Revisiting Random Walks for Learning on Graphs
Jinwoo Kim, Olga Zaghen, Ayhan Suleymanzade, Youngmin Ryou, Seunghoon Hong
TL;DR
This work formalizes random walk neural networks (RWNNs) for graph learning, integrating a random walk-induced record with a flexible reader neural network. By enforcing probabilistic isomorphism invariance through anonymization and named-neighbor recording, RWNNs can universally approximate graph functions in probability, surpassing conventional WL-based expressiveness. The authors connect RWNNs to Markov-chain theory, showing how restarts and walk design mitigate under-reaching and reduce issues like over-smoothing seen in MPNNs. Empirically, RWNNs demonstrate strong performance on graph isomorphism tasks, including SR25 with a DeBERTa reader, and show competitive transductive classification on large graphs using Llama3, highlighting the practical potential of text-based walk records and language-model readers for graph tasks.
Abstract
We revisit a simple model class for machine learning on graphs, where a random walk on a graph produces a machine-readable record, and this record is processed by a deep neural network to directly make vertex-level or graph-level predictions.
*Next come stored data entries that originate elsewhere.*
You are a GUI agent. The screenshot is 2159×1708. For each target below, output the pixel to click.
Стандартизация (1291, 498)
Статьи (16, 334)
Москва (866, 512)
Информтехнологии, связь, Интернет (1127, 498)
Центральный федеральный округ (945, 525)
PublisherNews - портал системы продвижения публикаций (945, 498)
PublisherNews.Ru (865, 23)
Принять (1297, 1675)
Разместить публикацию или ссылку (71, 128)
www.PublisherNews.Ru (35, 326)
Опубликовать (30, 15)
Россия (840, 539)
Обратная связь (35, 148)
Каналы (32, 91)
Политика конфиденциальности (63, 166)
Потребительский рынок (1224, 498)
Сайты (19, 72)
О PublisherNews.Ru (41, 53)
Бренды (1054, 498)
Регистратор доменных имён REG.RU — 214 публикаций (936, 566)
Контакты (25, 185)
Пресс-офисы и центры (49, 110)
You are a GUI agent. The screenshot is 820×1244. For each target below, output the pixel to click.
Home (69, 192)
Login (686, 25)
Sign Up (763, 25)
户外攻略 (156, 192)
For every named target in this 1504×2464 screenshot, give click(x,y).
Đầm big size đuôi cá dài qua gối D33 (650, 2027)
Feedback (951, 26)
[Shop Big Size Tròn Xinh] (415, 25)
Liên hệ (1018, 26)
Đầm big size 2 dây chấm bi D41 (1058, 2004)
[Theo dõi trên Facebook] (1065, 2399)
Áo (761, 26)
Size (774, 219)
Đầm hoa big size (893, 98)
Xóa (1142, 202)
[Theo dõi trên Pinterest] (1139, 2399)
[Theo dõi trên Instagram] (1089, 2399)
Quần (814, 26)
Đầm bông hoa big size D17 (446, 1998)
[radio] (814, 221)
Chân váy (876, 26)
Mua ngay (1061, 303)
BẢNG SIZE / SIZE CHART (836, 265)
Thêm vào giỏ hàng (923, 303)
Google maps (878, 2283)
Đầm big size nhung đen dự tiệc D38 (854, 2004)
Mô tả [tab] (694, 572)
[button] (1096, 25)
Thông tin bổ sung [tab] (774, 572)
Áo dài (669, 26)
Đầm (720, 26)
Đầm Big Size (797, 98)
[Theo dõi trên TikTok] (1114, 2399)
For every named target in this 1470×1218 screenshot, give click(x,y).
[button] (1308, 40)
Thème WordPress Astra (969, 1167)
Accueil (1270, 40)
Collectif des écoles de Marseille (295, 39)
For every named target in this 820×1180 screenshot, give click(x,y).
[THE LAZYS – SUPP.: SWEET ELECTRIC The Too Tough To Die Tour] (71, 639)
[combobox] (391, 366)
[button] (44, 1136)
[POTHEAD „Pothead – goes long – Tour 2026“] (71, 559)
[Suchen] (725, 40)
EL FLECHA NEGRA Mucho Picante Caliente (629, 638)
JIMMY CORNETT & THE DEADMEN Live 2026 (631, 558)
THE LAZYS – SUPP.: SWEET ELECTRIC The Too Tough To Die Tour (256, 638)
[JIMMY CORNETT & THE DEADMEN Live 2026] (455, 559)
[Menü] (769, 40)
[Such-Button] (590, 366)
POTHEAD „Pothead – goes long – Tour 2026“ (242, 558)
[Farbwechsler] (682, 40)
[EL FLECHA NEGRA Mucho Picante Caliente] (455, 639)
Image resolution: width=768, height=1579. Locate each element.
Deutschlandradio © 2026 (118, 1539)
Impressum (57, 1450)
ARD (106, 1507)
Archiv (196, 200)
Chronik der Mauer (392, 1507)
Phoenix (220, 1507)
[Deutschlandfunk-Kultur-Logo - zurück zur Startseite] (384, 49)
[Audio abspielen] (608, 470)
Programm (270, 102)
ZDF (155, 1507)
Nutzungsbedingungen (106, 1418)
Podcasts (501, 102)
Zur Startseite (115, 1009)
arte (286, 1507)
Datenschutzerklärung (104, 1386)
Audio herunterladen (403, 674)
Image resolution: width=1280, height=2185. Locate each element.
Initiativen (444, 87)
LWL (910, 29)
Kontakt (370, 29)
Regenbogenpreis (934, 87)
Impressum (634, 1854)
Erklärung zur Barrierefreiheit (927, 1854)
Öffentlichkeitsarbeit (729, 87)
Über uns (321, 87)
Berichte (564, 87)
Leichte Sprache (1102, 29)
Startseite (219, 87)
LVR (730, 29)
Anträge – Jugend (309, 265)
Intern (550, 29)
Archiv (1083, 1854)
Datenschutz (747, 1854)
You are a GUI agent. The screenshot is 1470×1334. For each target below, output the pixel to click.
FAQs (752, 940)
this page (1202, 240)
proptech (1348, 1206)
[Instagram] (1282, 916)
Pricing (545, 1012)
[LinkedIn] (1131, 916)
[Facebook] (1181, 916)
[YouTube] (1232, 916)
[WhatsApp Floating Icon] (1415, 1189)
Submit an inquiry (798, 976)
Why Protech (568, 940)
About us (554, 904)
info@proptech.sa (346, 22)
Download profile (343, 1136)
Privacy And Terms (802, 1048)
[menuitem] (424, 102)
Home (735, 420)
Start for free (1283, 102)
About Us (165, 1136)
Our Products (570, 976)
We call these stochastic machines random walk neural networks (RWNNs), and through principled analysis, show that we can design them to be isomorphism invariant while capable of universal approximation of graph functions in probability. A useful finding is that almost any kind of record of random walks guarantees probabilistic invariance as long as the vertices are anonymized. This enables us, for example, to record random walks in plain text and adopt a language model to read these text records to solve graph tasks. We further establish a parallelism to message passing neural networks using tools from Markov chain theory, and show that over-smoothing in message passing is alleviated by construction in RWNNs, while over-squashing manifests as probabilistic under-reaching. We empirically demonstrate RWNNs on a range of problems, verifying our theoretical analysis and demonstrating the use of language models for separating strongly regular graphs where 3-WL test fails, and transductive classification on arXiv citation network. Code is available at https://github.com/jw9730/random-walk.